• Task instructions:
Repeat verbatim the entries from the line containing "Image resolution: width=1568" through the line containing "pos(1205,34)", including both of those lines.

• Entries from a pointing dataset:

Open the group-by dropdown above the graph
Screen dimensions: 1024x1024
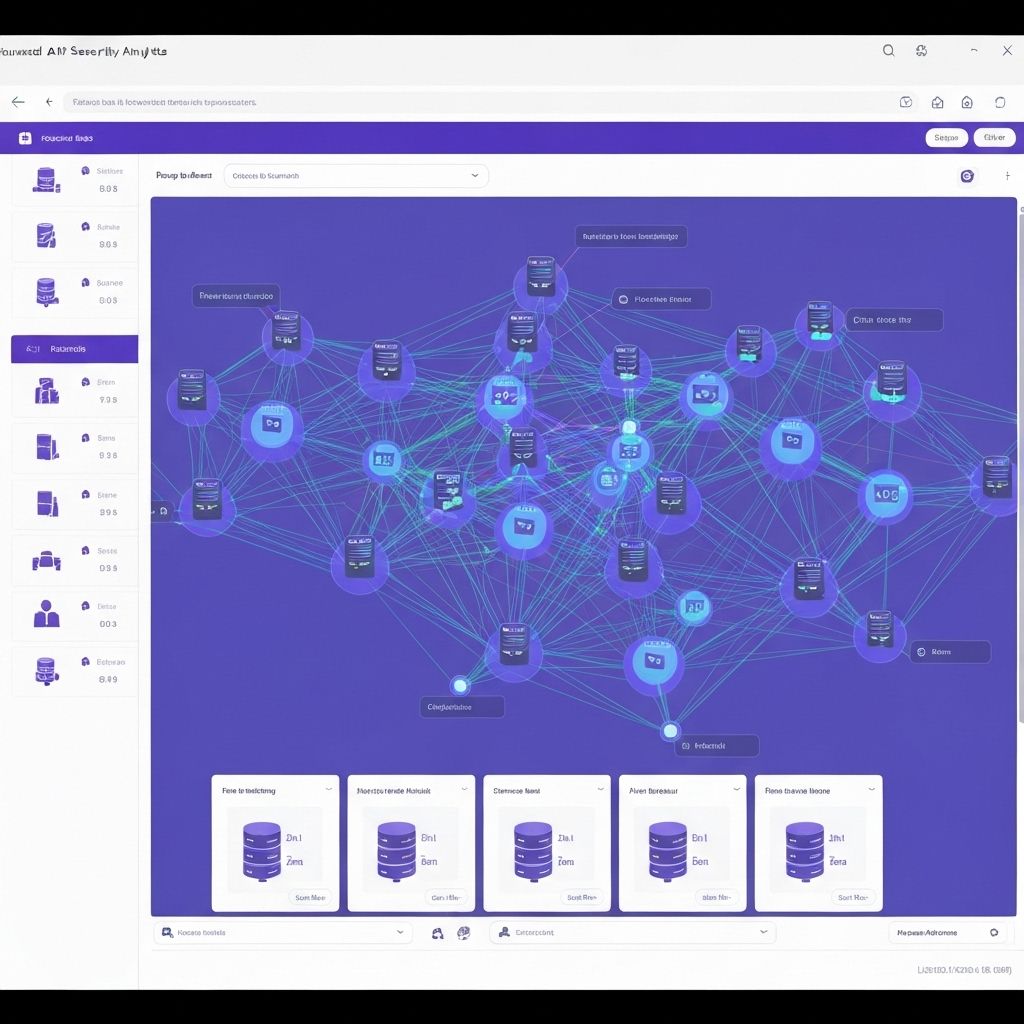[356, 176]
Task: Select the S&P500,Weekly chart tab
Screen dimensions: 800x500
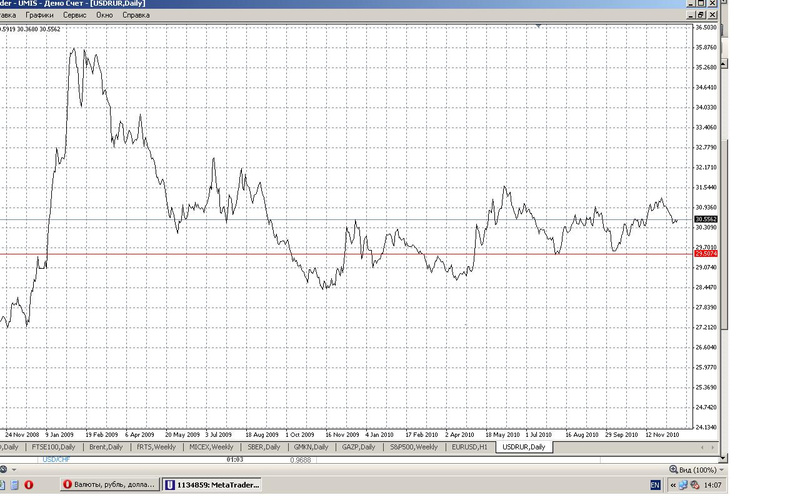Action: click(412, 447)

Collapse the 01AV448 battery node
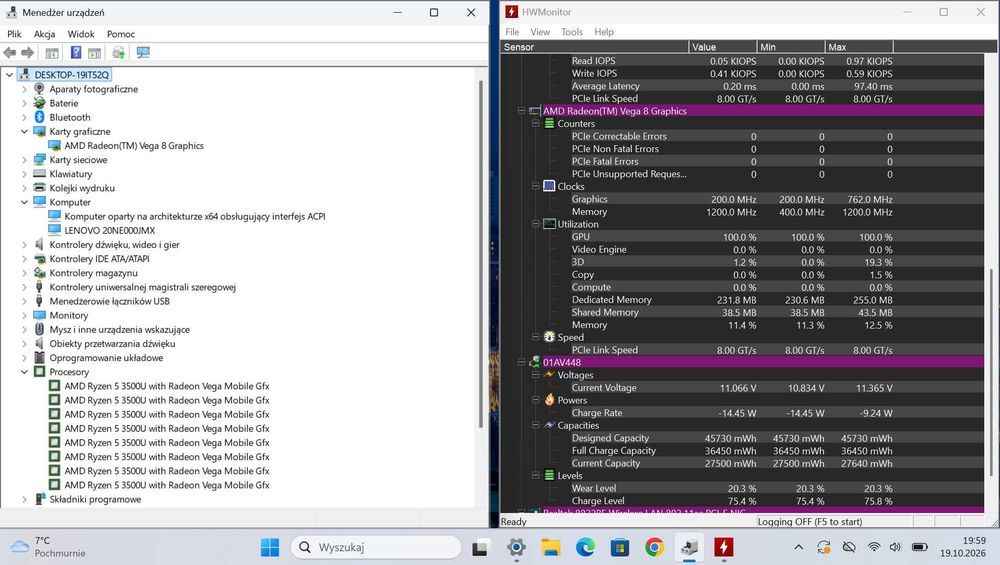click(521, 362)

...

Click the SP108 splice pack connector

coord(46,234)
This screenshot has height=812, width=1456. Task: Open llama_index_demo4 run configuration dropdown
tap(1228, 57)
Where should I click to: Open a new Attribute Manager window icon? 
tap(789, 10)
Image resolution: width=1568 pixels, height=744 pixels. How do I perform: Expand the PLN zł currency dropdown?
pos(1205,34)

• Solution for this exercise:
Image resolution: width=1568 pixels, height=744 pixels. How do I perform: Expand the PLN zł currency dropdown?
pos(1205,34)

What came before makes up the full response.